09 Mar: Predicting and mapping Hawaiian mesophotic coral ecosystems for sustainable coastal development

PI: Robert Toonen
This study sought to address our fundamental lack of knowledge regarding vulnerable low-light, mesophotic coral ecosystems (at depths of 30-180 m) in order to better manage impacts from invasive species, coastal development, and exploration. By using statistical modeling, combined with machine learning, researchers created predictive maps to illustrate the distribution of mesophotic reefs and invasive algae across the main Hawaiian Islands. They found that all islands had some stretches of coastline identified as highly susceptible to invasion of the green alga Avrainvillea amadelpha, in both shallow and mesophotic depths.

09 Mar: Integration of next-generation sequencing into traditional Hawaiian practices to improve management and restoration of fishponds

PI: Robert Toonen
With Hawaiian fishponds as models of sustainable aquatic resource management, this study uses two important crab species, Portunus sanguinolentus hawaiiensis and Scylla serrata, to explore whether fishponds are self-seeding, importing, or exporting species, and whether traditional harvest practices continue to be viable. Early results show a broad diversity of crab sizes, with a possibility of tagging and tracking crabs outside the fishpond, as well as within.

09 Mar: Assessing the vulnerability of coastal wastewater infrastructure to climate change

PI: Daniele Spirandelli
This research aimed, with community and agency stakeholders, to identify and map critical factors contributing to wastewater infrastructure vulnerability to a changing climate, particularly sea-level rise and extreme precipitation, and to develop a process that builds adaptive capacity into the system. Results showed groundwater inundation as a significant threat to sewer pipes, and a policy gap analysis identified discontinuities in key components of Hawaiʻi’s current onsite management program between land-use planning efforts and state siting regulations.

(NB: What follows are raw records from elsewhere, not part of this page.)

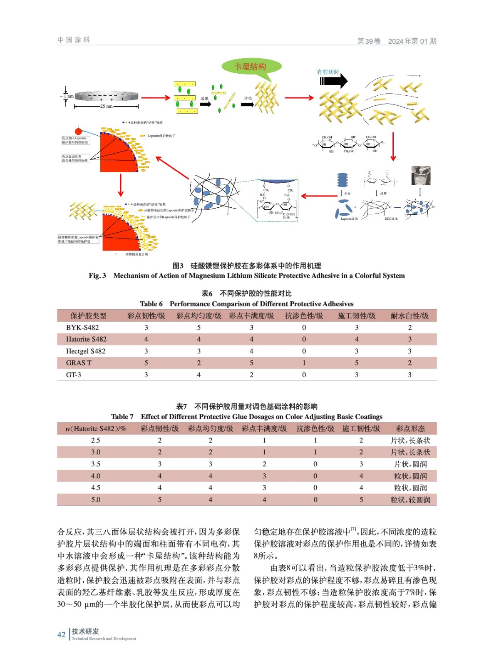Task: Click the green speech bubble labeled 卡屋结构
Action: point(251,67)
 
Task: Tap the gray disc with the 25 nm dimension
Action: point(107,96)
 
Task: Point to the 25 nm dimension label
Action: point(106,106)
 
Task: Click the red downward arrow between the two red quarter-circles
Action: point(121,185)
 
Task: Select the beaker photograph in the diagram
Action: point(421,175)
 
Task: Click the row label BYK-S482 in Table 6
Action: point(82,328)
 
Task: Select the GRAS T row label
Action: point(79,363)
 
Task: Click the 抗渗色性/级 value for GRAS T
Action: point(304,363)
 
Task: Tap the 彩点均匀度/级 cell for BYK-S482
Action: point(199,328)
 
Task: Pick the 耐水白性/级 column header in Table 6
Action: point(410,316)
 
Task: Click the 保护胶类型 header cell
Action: point(88,316)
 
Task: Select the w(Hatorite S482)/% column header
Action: point(96,429)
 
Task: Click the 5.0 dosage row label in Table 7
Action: point(96,500)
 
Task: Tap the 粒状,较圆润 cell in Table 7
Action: point(410,500)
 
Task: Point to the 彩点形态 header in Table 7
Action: point(410,429)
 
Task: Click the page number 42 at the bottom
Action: point(61,635)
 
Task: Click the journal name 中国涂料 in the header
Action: point(74,40)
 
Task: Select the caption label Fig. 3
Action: point(97,276)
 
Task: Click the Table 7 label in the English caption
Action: point(122,417)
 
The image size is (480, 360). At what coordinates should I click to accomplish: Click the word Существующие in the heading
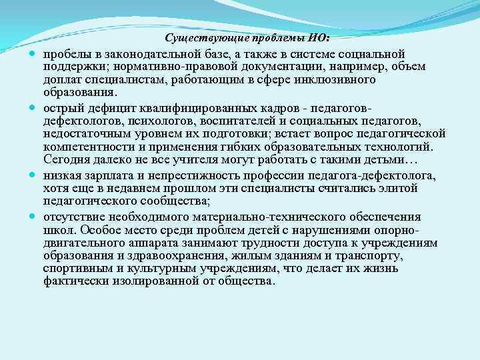click(199, 38)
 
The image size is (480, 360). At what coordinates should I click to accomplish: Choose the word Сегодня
click(67, 160)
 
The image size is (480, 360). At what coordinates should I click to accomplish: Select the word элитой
click(399, 189)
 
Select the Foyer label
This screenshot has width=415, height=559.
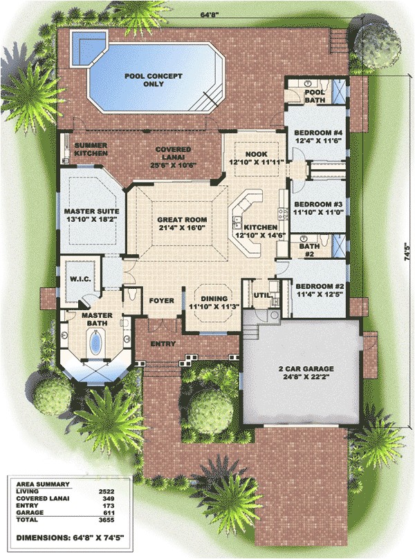160,301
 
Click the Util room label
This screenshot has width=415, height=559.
261,295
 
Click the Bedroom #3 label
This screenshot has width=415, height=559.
316,205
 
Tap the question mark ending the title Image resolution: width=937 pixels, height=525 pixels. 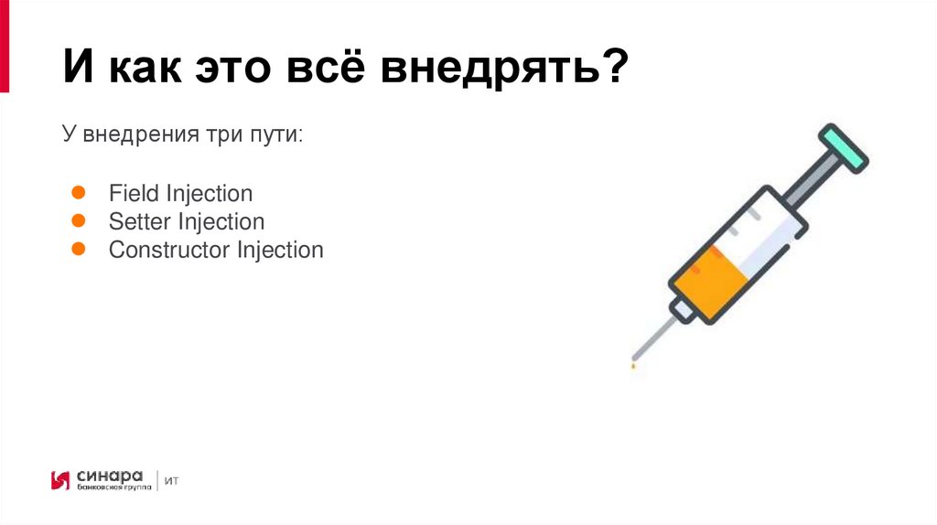[x=616, y=70]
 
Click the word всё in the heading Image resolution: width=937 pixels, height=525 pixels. [x=329, y=70]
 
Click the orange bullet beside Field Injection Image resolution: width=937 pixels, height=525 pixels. [x=79, y=193]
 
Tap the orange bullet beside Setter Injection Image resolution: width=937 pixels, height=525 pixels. [x=79, y=221]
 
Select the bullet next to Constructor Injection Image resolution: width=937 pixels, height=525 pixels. [x=79, y=249]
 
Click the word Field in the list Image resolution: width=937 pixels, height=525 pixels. [x=135, y=194]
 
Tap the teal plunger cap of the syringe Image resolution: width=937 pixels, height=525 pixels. [x=843, y=147]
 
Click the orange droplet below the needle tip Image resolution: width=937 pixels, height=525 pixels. [x=631, y=366]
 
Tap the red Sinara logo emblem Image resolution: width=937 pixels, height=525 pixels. [x=60, y=480]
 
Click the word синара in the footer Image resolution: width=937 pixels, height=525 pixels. [x=110, y=476]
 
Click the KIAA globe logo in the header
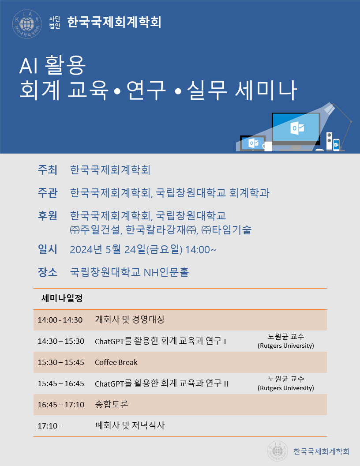click(x=27, y=24)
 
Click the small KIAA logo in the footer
click(x=278, y=451)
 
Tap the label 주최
click(x=48, y=170)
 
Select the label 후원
click(x=48, y=215)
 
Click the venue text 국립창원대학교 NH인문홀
click(x=129, y=272)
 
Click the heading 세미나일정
click(x=62, y=298)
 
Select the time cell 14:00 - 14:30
click(x=60, y=320)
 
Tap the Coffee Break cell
click(x=116, y=362)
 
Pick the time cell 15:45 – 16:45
click(x=61, y=383)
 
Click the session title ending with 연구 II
click(x=161, y=383)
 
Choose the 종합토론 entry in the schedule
click(x=111, y=404)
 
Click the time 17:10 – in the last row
click(x=50, y=426)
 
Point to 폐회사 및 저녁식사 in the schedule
click(x=130, y=425)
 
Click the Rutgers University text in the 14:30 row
click(x=286, y=346)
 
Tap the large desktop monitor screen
click(x=296, y=128)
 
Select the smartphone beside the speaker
click(x=336, y=145)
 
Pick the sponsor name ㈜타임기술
click(x=226, y=230)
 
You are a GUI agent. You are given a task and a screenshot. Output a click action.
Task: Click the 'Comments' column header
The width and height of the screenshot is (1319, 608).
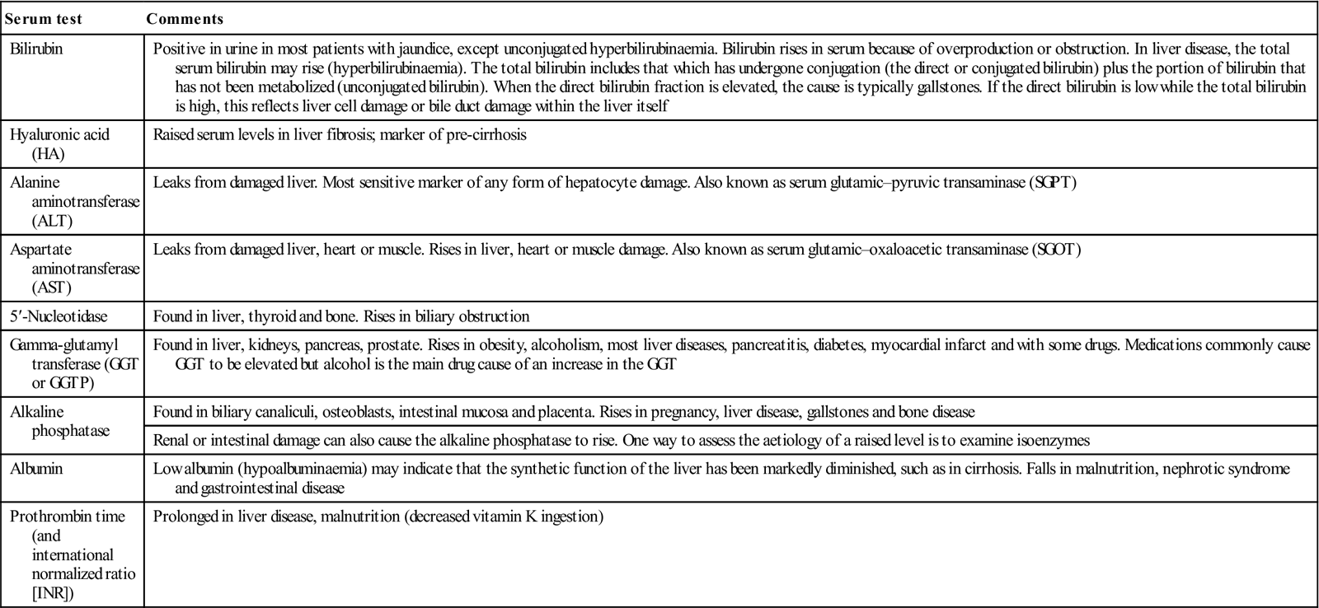pos(185,19)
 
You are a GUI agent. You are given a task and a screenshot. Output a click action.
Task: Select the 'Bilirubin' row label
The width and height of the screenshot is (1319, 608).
pos(36,49)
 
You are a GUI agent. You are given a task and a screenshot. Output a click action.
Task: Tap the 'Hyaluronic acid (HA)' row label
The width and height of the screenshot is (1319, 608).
pos(59,144)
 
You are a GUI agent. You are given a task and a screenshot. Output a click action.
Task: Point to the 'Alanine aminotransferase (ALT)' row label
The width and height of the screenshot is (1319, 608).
pos(74,202)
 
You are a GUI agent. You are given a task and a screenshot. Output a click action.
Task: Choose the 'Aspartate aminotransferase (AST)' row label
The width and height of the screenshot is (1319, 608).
pos(74,268)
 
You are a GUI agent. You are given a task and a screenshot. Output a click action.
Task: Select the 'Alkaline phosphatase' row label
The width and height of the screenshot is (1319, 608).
pos(59,421)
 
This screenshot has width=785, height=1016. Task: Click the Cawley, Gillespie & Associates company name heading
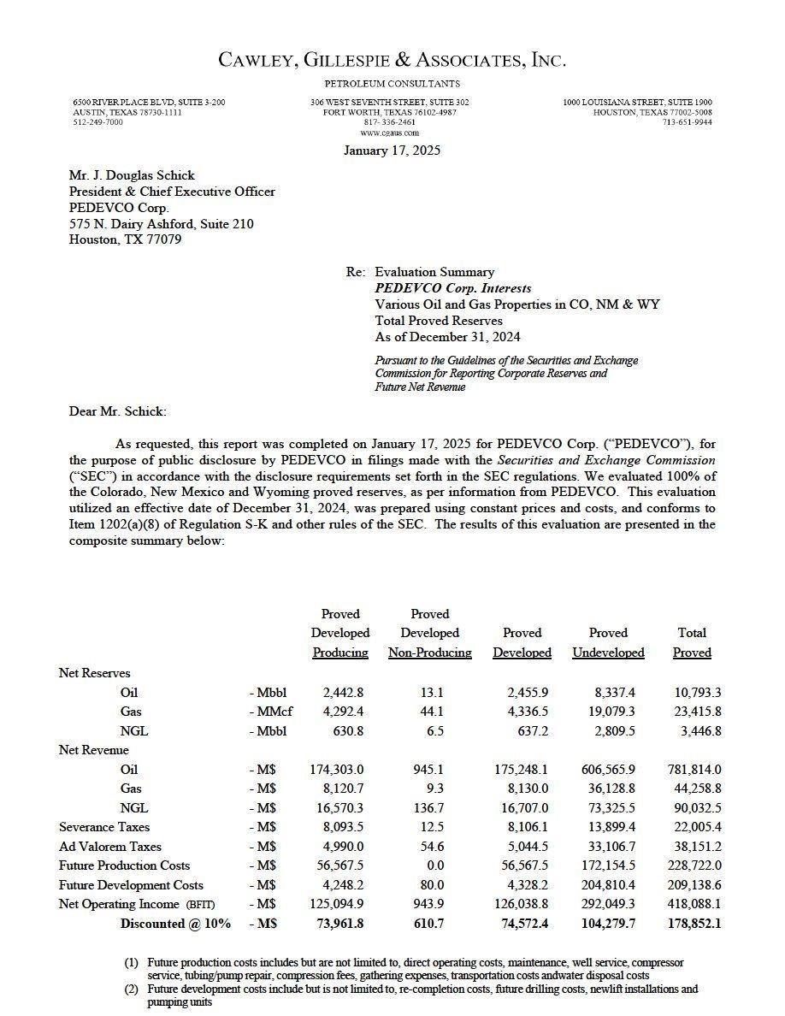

09 Mar: Longitudinal assessment: Our Project in Hawaiʻi’s Intertidal (OPIHI)

PI: Kanesa Seraphin
This project revisited the Hawaiian intertidal zone, last studied over a decade ago, to document, monitor, and assess changes in species compositions due to factors like climate change, coastal development, and the spread of invasive species. The project trained and mentored undergraduate students as interns, for college credit, gaining important, required hands-on research experience. By engaging these students as well as community members in this place-based research, 48 comprehensive surveys were completed across the state, with preliminary results suggesting the spread of invasive algae and changes to water quality.

09 Mar: The use of a euryhaline Tilapia to assess the endocrine disrupting effects of anthropogenic chemicals on growth and osmoregulation of a tropical teleost species inhabiting coastal waters and wetlands in Hawaiʻi and the tropics

PI: Andre Seale
This work sought to understand the integrated physiological and developmental effects of endocrine-disrupting agricultural chemicals on the tropical euryhaline tilapia, Oreochromis mossambicus. Mozambique tilapia are widely used for aquaculture production so this research may better inform those interested in the effects of these waterborne chemicals on the growth and health of these fish. It will also provide critical information towards proper management of pesticide use and water resources to mitigate the effects of these agricultural chemicals on aquatic wildlife in general.

09 Mar: Predicting Hawaiʻi water demand under climate change

PI: Michael Roberts
This project studied how climate change may affect future water demand on Oʻahu, focusing on variations in temperature, precipitation, and prevailing climatic conditions. Results imply that microclimates play an important role in demand, with the hot and dry area households using typically 100 gallons more per day than those in cooler, wetter aras. Using water billing data cross-referenced with fine-scale weather data, a model was developed that estimates the growth of Oʻahu aquifer yields needed to satisfy possible shifts in demand (up to 50% increase) under different climate scenarios, or alternatively, the price increases necessary to limit consumption levels.